= Shiquan River Sand Control Project =

During the 1980s, ecological degradation and soil erosion resulted in severe sandstorms and the decline of the living conditions in Shiquanhe Town. To inhibit additional sand encroachment, the Ngari Prefecture formally initiated the Shiquan River Sand Control Project (狮泉河盆地生物防沙治沙工程) in 1994.

== Progress ==
Since the initiation of the sand control project, the Ngari Prefecture has consistently prioritized the Shiquanhe Town Basin biological sand control initiative as a crucial measure to advance ecological civilization, enhance and secure livelihoods. This endeavor has involved a cumulative investment of 150 million yuan, resulting in the afforestation of 22,754 acres, the planting of 4.5 million trees, and the cultivation of 6,100 acres of grass.
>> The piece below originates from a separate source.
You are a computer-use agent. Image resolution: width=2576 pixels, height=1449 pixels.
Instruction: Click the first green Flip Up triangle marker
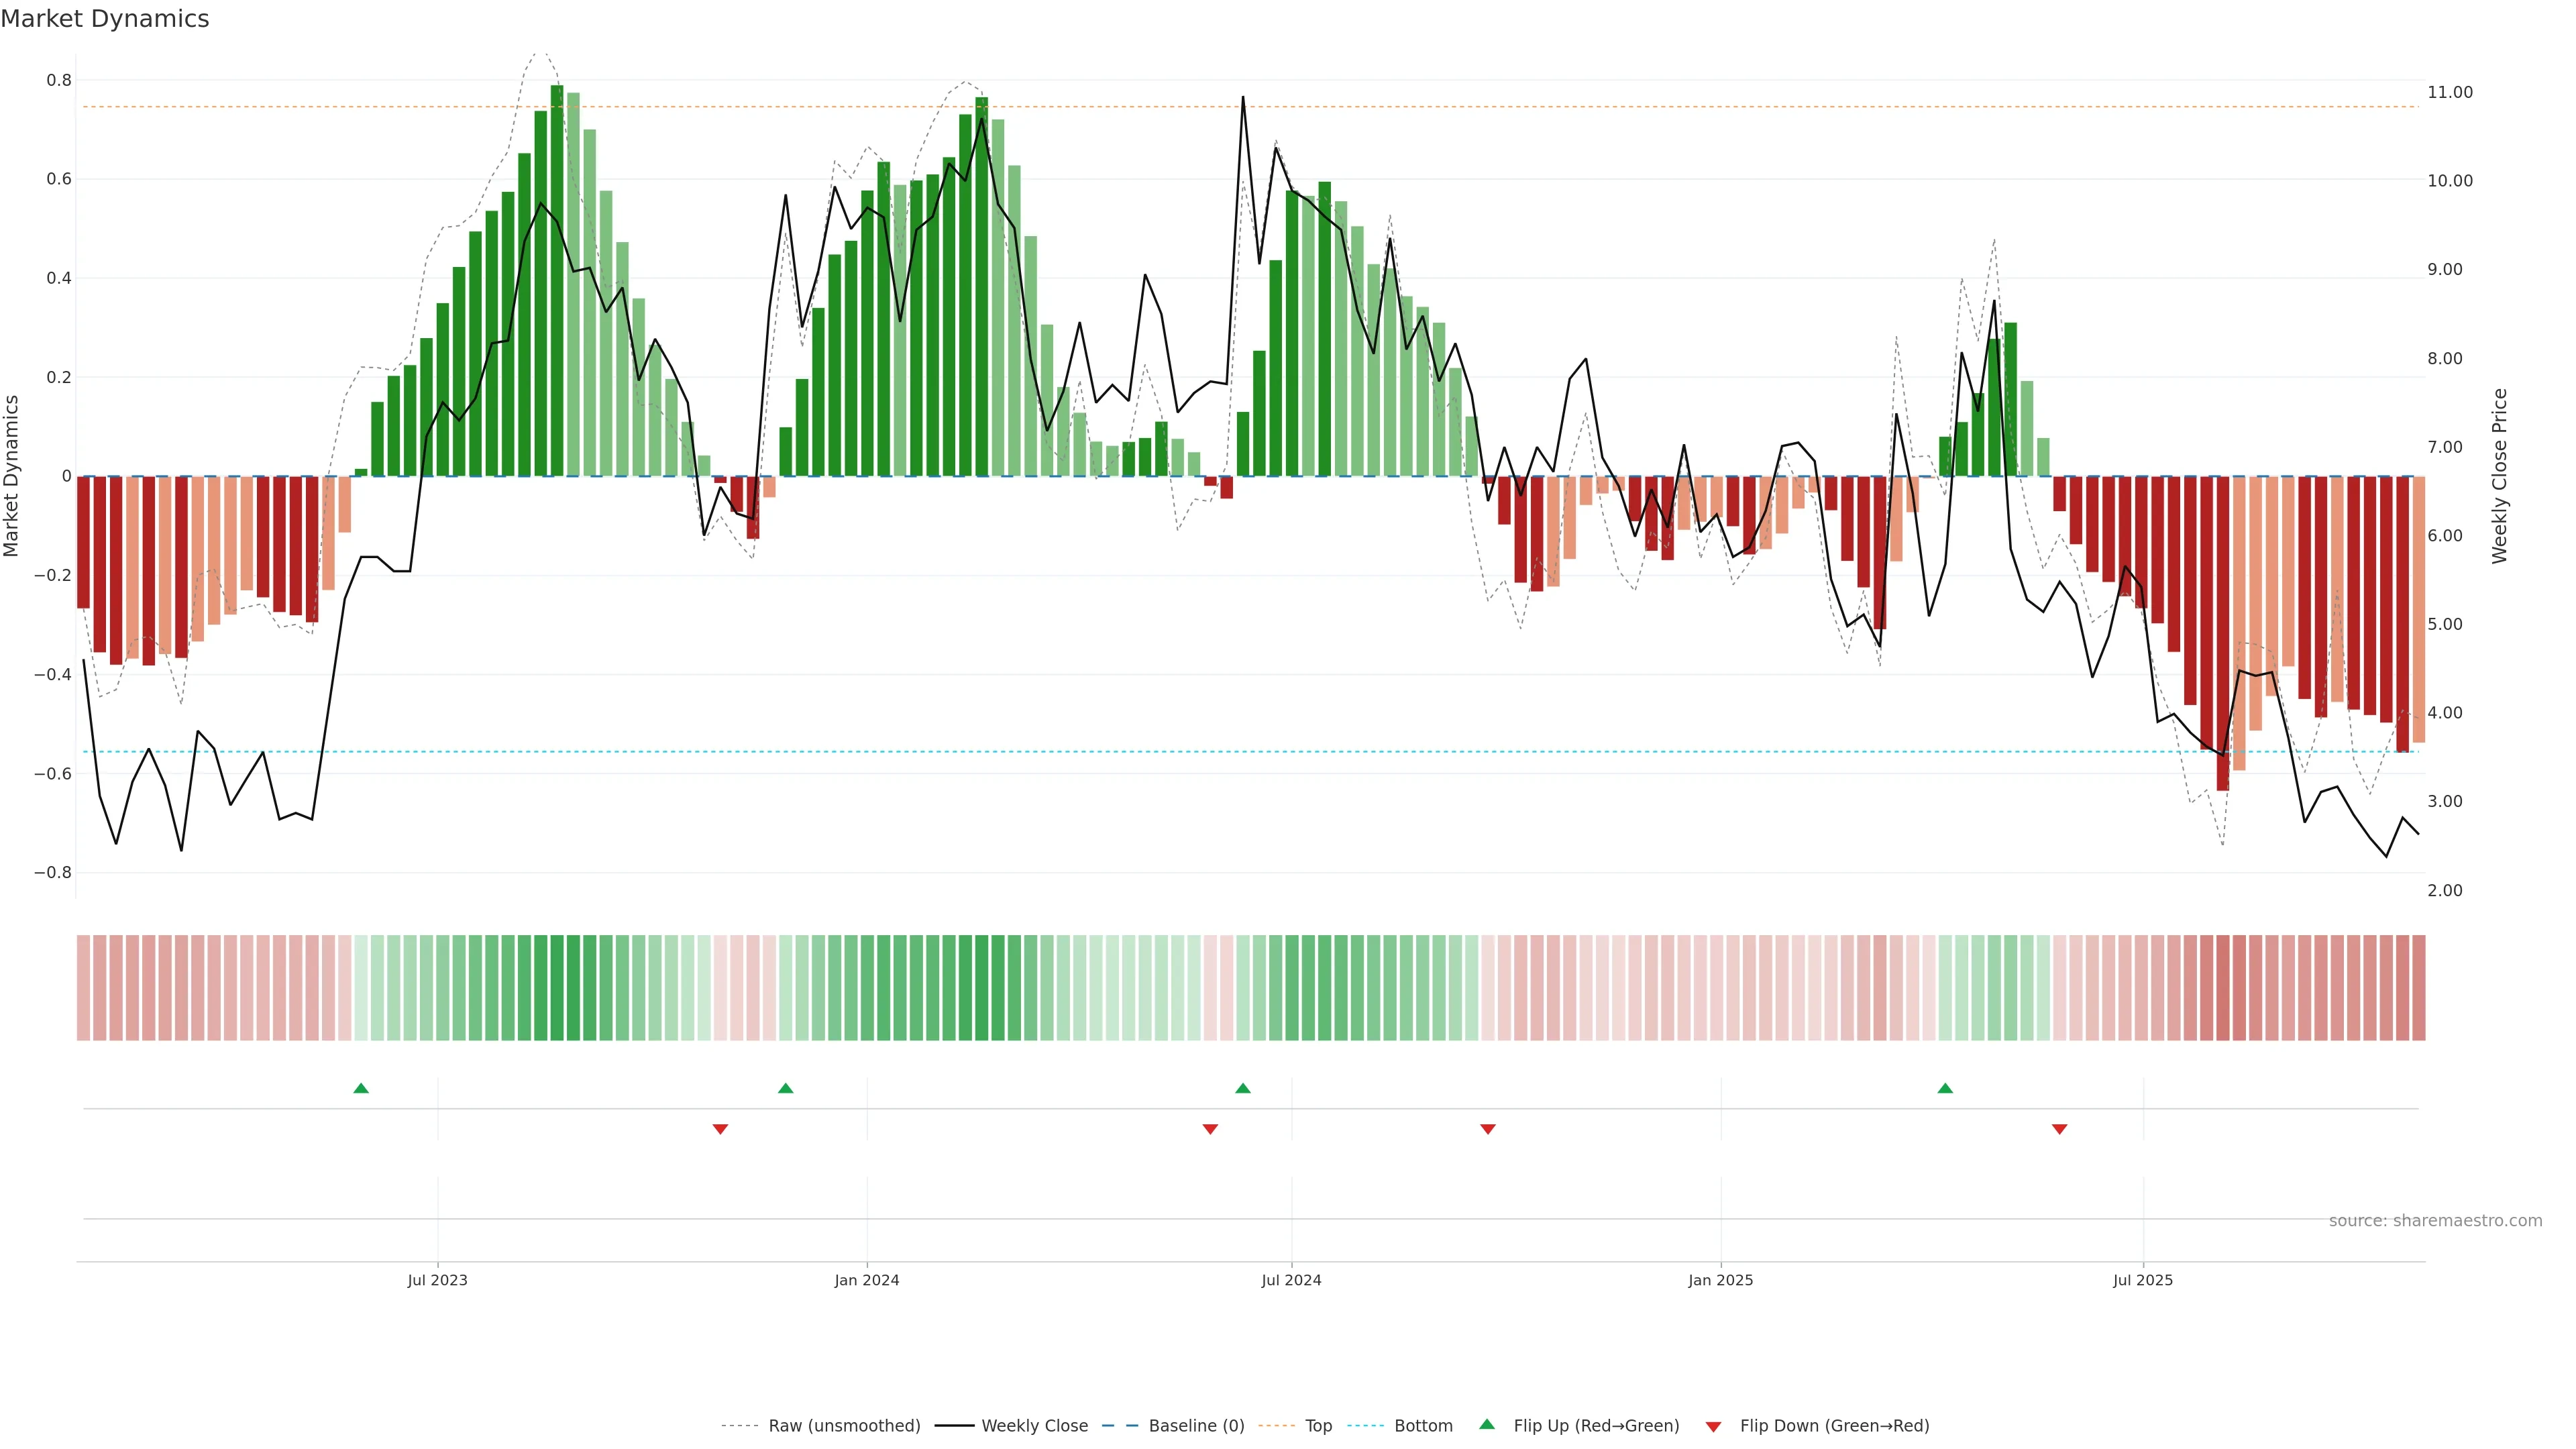pyautogui.click(x=361, y=1088)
The project has predominantly utilized local tree species such as Salix bangongensis and Tamarix ramosissima, supplemented by introduced species including Hippophae rhamnoides subsp. gyantsensis and Salix cheilophila, encompassing a total of seven tree species. The Ngari Prefecture allocates about 700,000 yuan annually for afforestation management in the town of Shiquanhe, ensuring a tree survival rate and afforestation preservation rate exceeding 80%.

The occurrence of wind and sand in Shiquanhe Town has been mitigated, the frost-free duration has grown from 83 days in 1994 to 170 days in 2017, and the annual average precipitation has risen from 76.5 millimeters in 1994 to 140 millimeters in 2017.